If anyone knows how to spur the economy, it’s a mayor who has spent most of his adult life in government like Brown. He’s kind enough to let the Sabres build some. Perhaps some of the project’s outlandishly politically correct terms explain why this sort of development is the exception instead of the norm. For one, potential good workers in Cheektowaga and Kenmore are out of luck:

  • Seek city residents for post-construction jobs

Of course, Brown might have ulterior motives for not wanting people looking outside the city for good leaders. Still, successful enterprises are allowed to seek good workers instead of choosing them based upon ZIP code. White dudes in the city might also be out of luck even if they’re qualified:

  • Agreed to use local workforce for construction and meet 25% minority and 5% female hiring goals
  • Agreed to 25% minority business and 5% women business enterprise participation goals

There’s no better way to foster growth than by mandating a mix of different skin tone and genitals that City Hall deems is varied enough. At least those hired may get more than they’re worth:

  • Pay Living Wage for employees of ice rink and parking ramp

Fans of old time hockey would opine that it’s an employee’s responsibility to secure a living wage by offering value. What if a ramp worker won’t generate enough revenue to justify an inflated pay rate? Why does the city think a part-time job has to cost the company so much? Why don’t we all get rich by deciding that a “living wage” is 30 dollars per hour? But at least the Earth is nice, except for how they’re building something on top of it:

  • Attain the highest reasonable environmental standards for building

The Sabres will be required to let people play hockey at their hockey center:

  • Construct a facility that attracts new hockey-themed events/tournaments, and creates new opportunities for other special events
  • Committed to public, community and youth hockey use

Those points all sound banally nice. But it’s their property, and they should provide opportunities for neighbors to play because they decently choose to do so, not because the city makes them. It’s a sad world where help is assumed to come only compulsorily.

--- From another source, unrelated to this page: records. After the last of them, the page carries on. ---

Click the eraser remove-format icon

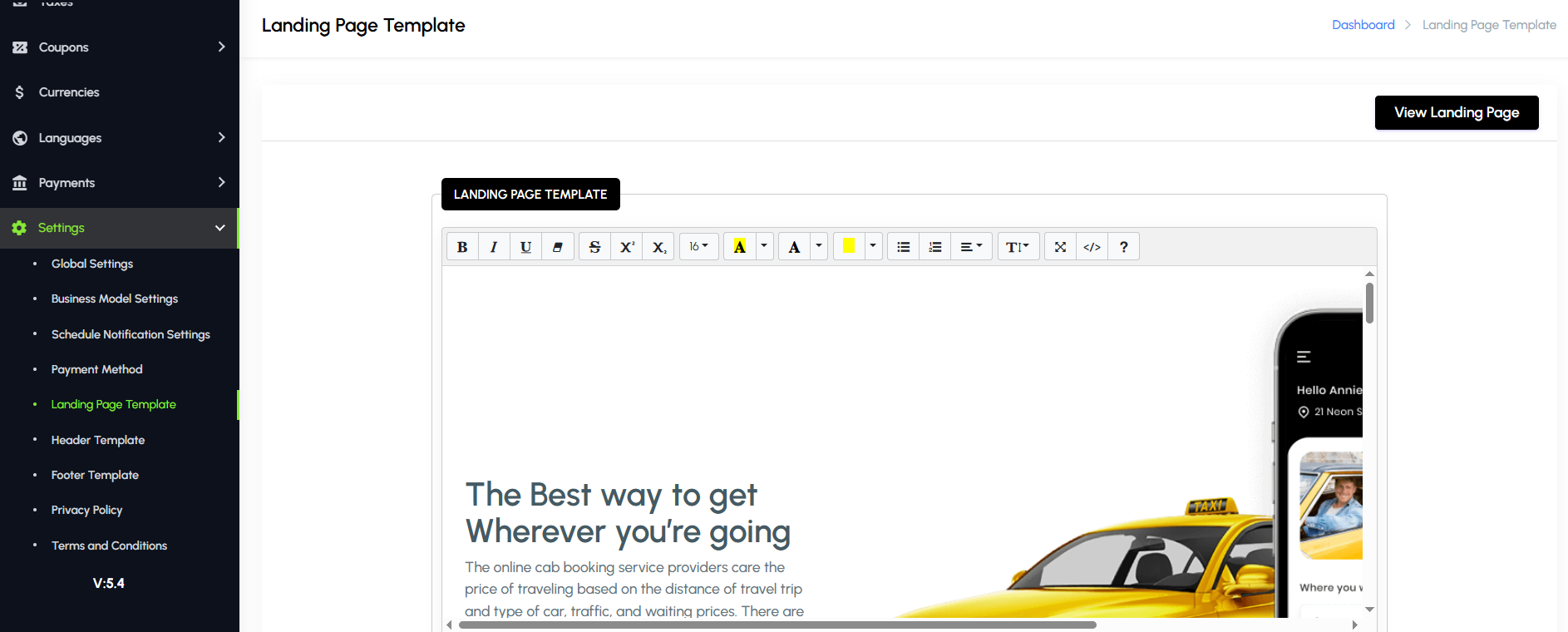pyautogui.click(x=558, y=247)
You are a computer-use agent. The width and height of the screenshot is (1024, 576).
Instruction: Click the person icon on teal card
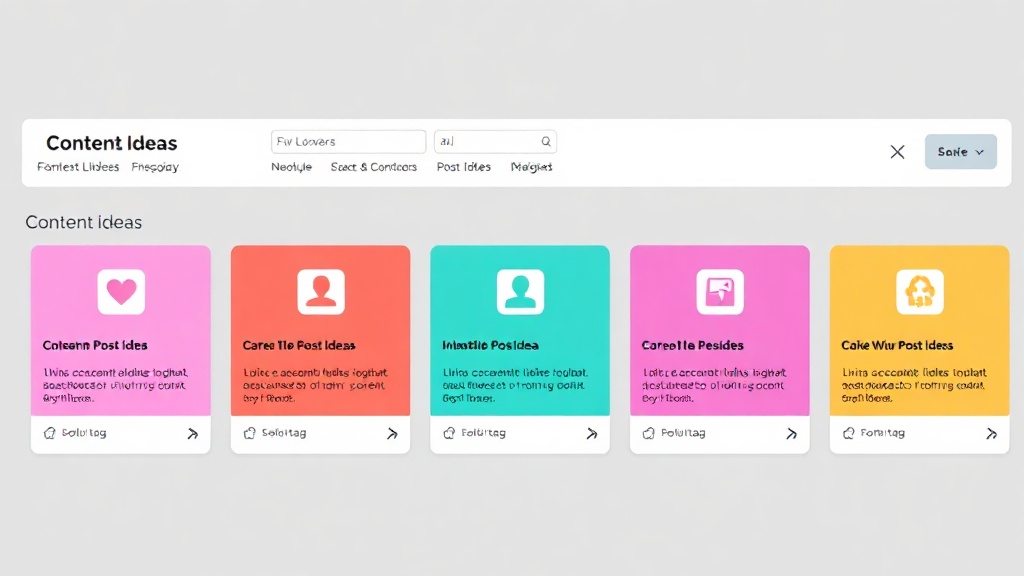(520, 291)
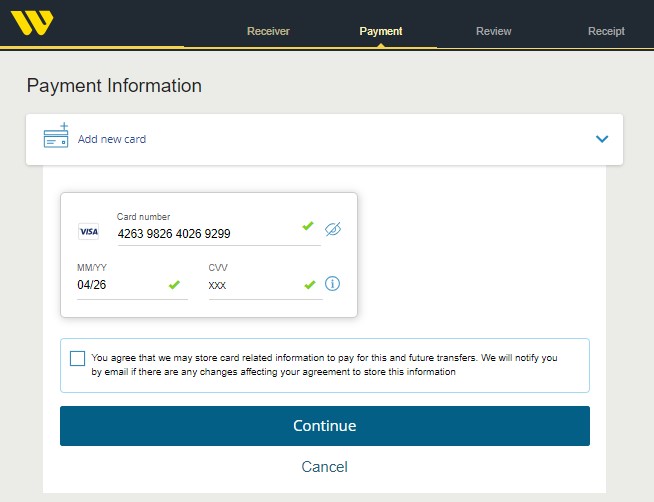Click the MM/YY expiry date field

(118, 285)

Such agreements ranging from mildly irritating to downright unwieldy raise the bigger concern of why the government was involved at all. The Sabres have to play ball, to mix sports metaphors, even though they have a much higher winning percentage than local elected leaders.

But those who unbelievably secure enough votes to get public sector jobs feel compelled to prove they’re in charge. The local hockey side has gotten the city’s imprimatur even though the crossed-swords logo should carry more weight.

The build is a tremendous step that should warmly welcome ice hockey aficionados. First, Buffalo’s businesses must overcome Buffalo’s politicians. The city does what it can to make hopeful proprietors play ice hockey in socks.